Este hecho explica la razón del descenso de cuatro puestos de la capital –respecto del sondeo del año anterior- en el ranking de las diez áreas metropolitanas del mismo estudio, ubicándose en el noveno lugar y superando únicamente a la zona urbana de Iquique y Alto Hospicio.
Ambas cuestiones demuestran el perpetuo estado de la enorme segregación y su gravedad exponencial en el principal centro urbano de Chile, especialmente si se considera que el 90% de la población nacional vive en ciudades y el 45% de ese total reside en Santiago.
La histórica y sistémica falla en la planificación de nuestras ciudades ha impactado severamente en un crecimiento injusto y sin control. Esta fórmula sectaria y excluyente se explica, en parte, en la desarticulación de los gobiernos locales al momento de pensar sus comunas, generando estrategias de desarrollo atomizadas y al servicio de una disímil capacidad presupuestaria, con foco en un interés que está lejos de acoplarse a políticas inclusivas y al beneficio general del resto de la ciudad.
Las más perjudicadas son las familias más pobres.

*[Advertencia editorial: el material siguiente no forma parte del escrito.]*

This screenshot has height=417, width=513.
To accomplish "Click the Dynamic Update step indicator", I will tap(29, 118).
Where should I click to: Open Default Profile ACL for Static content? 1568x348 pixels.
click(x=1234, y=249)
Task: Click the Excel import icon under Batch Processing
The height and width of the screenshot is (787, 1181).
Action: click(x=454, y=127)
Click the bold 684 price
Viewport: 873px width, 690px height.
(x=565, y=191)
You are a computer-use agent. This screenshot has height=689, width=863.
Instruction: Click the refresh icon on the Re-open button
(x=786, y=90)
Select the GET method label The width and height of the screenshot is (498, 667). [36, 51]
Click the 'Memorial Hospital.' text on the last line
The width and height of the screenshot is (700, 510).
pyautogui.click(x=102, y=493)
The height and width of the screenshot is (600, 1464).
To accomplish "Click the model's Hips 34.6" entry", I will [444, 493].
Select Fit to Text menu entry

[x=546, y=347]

Con un menor acceso a bienes y servicios básicos como educación y salud, su capacidad de movilidad dentro de la ciudad en la que viven es casi nula debido a la falta de oportunidades, espacios y recursos para instalarse en los sectores con mejor calidad de vida. Esto las obliga a trasladarse a la periferia, donde no existen equipamientos adecuados, áreas verdes ni servicios públicos, una combinación que produce el caldo de cultivo de la inequidad y los problemas socioeconómicos asociados.
Por tales razones, los desafíos del futuro de nuestras ciudades están ligados a la sostenibilidad urbana que implica inclusión y planificaciones armónicas y éticas. A su vez, configuran un imperativo de responsabilidad social para quienes somos profesionales del área, impulsándonos a participar activamente de la forma en la que queremos construir y vivir nuestros centros urbanos.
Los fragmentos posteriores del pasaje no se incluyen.